→ **STORED DATA**:

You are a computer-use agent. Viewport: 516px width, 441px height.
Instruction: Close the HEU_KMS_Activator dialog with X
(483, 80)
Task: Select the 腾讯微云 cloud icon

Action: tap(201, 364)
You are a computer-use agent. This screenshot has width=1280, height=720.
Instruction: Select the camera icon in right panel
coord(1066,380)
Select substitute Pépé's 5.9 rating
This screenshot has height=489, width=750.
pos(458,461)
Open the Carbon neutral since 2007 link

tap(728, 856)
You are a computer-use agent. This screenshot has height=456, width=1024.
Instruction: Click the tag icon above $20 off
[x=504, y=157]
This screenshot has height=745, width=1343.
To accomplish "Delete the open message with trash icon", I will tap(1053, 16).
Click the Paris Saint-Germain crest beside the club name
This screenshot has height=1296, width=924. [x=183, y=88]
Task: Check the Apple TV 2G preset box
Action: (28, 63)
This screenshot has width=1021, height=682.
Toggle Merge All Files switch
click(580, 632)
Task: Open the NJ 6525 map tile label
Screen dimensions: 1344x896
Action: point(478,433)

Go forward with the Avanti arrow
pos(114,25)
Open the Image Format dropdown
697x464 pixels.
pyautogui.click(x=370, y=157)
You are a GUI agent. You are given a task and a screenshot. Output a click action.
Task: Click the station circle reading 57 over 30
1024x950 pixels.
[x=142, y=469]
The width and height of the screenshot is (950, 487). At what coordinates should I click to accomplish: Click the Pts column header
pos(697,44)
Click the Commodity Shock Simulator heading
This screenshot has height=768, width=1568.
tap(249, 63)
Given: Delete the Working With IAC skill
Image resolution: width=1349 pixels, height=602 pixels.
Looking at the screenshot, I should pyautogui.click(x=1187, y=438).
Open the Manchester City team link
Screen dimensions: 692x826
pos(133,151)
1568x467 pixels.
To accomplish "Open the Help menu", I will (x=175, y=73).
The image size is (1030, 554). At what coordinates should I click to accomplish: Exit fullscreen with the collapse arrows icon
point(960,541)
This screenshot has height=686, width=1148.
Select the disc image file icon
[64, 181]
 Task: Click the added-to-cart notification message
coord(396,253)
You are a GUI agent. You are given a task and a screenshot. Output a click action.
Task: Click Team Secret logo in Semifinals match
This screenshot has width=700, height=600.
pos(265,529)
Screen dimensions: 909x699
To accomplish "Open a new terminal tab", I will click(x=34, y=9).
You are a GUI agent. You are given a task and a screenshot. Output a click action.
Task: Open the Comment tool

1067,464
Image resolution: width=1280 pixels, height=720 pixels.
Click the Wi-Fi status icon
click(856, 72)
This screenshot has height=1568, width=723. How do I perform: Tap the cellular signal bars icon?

→ **WHAT YOU ARE ASKED TO DO**:
Your task is to gather all lines from the entries above that hold the word "Delete".

→ **EXERCISE SOLUTION**:
To accomplish "Delete the open message with trash icon", I will tap(1053, 16).
Given: Delete the Working With IAC skill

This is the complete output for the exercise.